- Passage provided -

>> START

Last week, when the UNP’s reforms committee met
Wickremesinghe, former loyalists including Gamini
Jayawickrema Perera and Tissa Attanayake told him to step
down and give way to the demands of the majority of the UNP
membership. A cornered Wickremesinghe offered to step down
as UNP Leader on the condition that his appointees are given
due place as Deputy and Assistant Leaders. When Perera asked
him to refrain from issuing conditions to his stepping down,
an angry Wickremesinghe shot back – ‘remember who made you
party chairman.’ It was an ugly and demeaning scene and with
each passing day, Wickremesinghe looks more and more like a
desperate, power hungry despot.
It was not always so
In 2005, one might be forgiven for believing that
Wickremesinghe seemed to be a politician of better calibre.
There he was, fresh from having the presidency snatched away
from him because of a LTTE enforced boycott of the poll in
the north and east – the very epitome of being hoist by his
own petard, given that he lost badly in the south because
the people were convinced he was a pro-Tiger traitor. And he
was determined to step down from the UNP leadership and
allow someone else to carry on the fight. There was an
outpouring then of sympathy for the man who had been dealt
an unfair hand and even though it is unthinkable in today’s
context, a clamour for him to remain at the helm of the
Grand Old Party. Ranil Wickremesinghe’s political career is
full of missed opportunities but his decision to stay on as
party leader after weeks of deliberation may well have been
the one that will rewrite his story.
Lost opportunities
It was a time when the people still believed in a negotiated
settlement, in a peace process and a time when the fruits of
the ceasefire were still fresh in their minds. As chief
architect of the process, Wickremesinghe commanded some
respect, if not from the more hawkish sections of the
country, at least from those who still believed in his
commitment to ending the ethnic strife through political
engagement rather than military means. Had he exited then,
Ranil Wickremesinghe would have departed a hero.
Instead tragically, he finds himself today beset on all
sides by a party rank and file that has lost faith in his
leadership, loyalists who are abandoning ship and a group of
hot headed rebels who are determined to get him out of the
leader’s chair by force if necessary. Staying in office
these last four years might have cost Ranil Wickremesinghe
his place in history. To the citizenry punch-drunk on the
military victories and besotted with the proponents of the
war, Wickremesinghe is looking more and more like a weak and
treacherous leader, a man who might have given the ‘Tigers
turned pussy cats’ another lease of life had he remained in
power any longer simply because he was unwilling to fight.

>> END

- Data shown -
>> START

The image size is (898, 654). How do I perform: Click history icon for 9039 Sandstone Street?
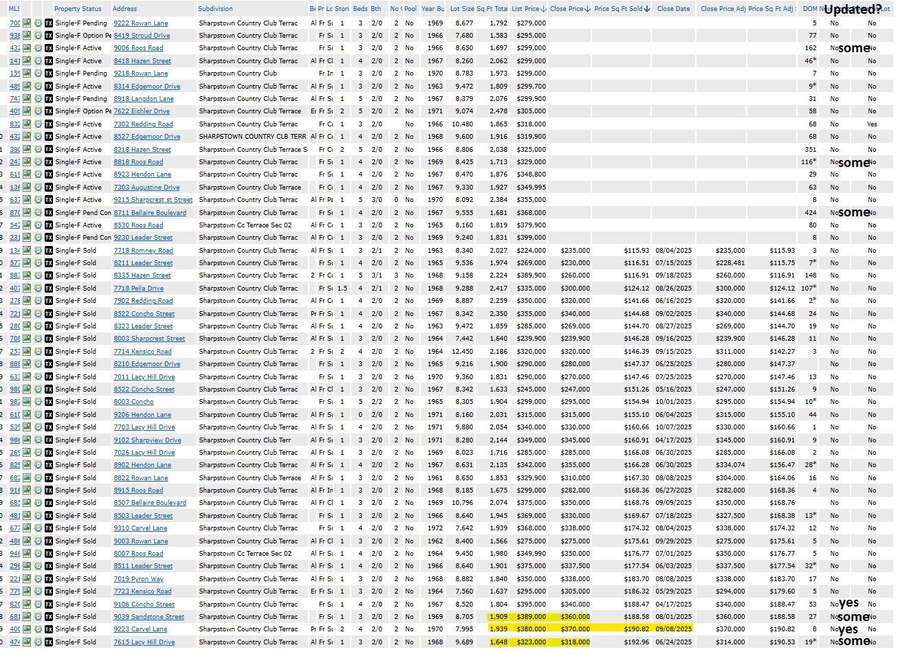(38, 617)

>> END
>> START

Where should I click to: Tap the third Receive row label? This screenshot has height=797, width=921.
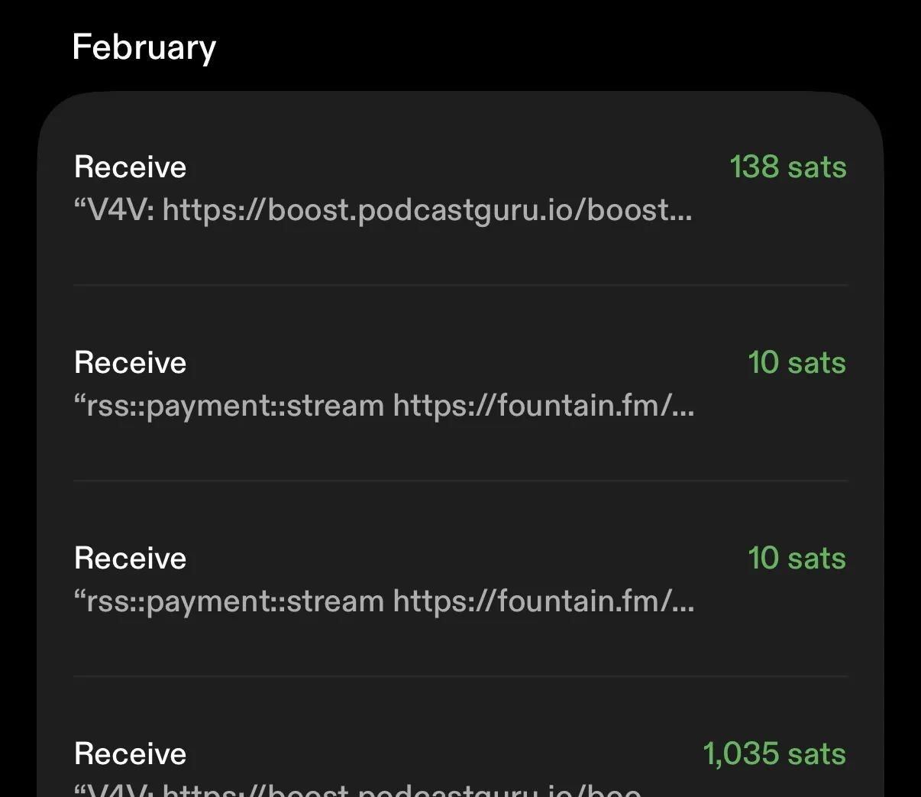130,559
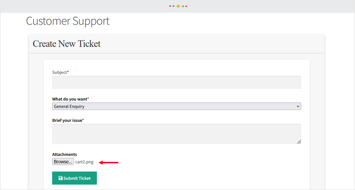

>> END
>> START

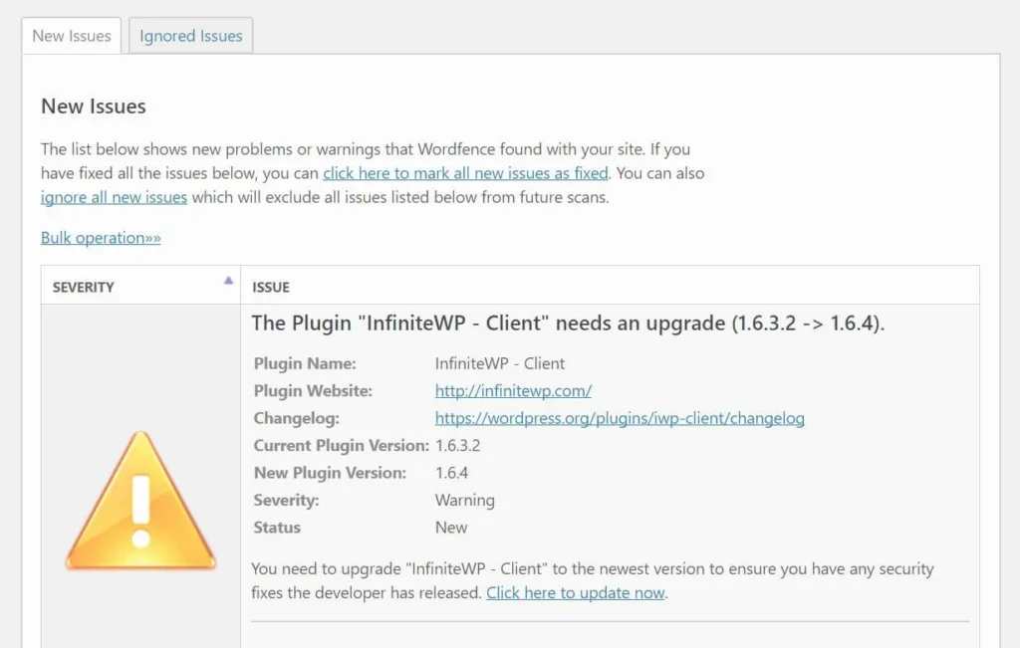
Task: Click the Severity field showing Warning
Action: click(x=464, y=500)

>> END

- Exercise task -
Copy out verbatim the section of the passage on Wickremesinghe's UNP leadership that opens with the words "Lost opportunities" and closes with "departed a hero.".

- Answer in full -
Lost opportunities
It was a time when the people still believed in a negotiated
settlement, in a peace process and a time when the fruits of
the ceasefire were still fresh in their minds. As chief
architect of the process, Wickremesinghe commanded some
respect, if not from the more hawkish sections of the
country, at least from those who still believed in his
commitment to ending the ethnic strife through political
engagement rather than military means. Had he exited then,
Ranil Wickremesinghe would have departed a hero.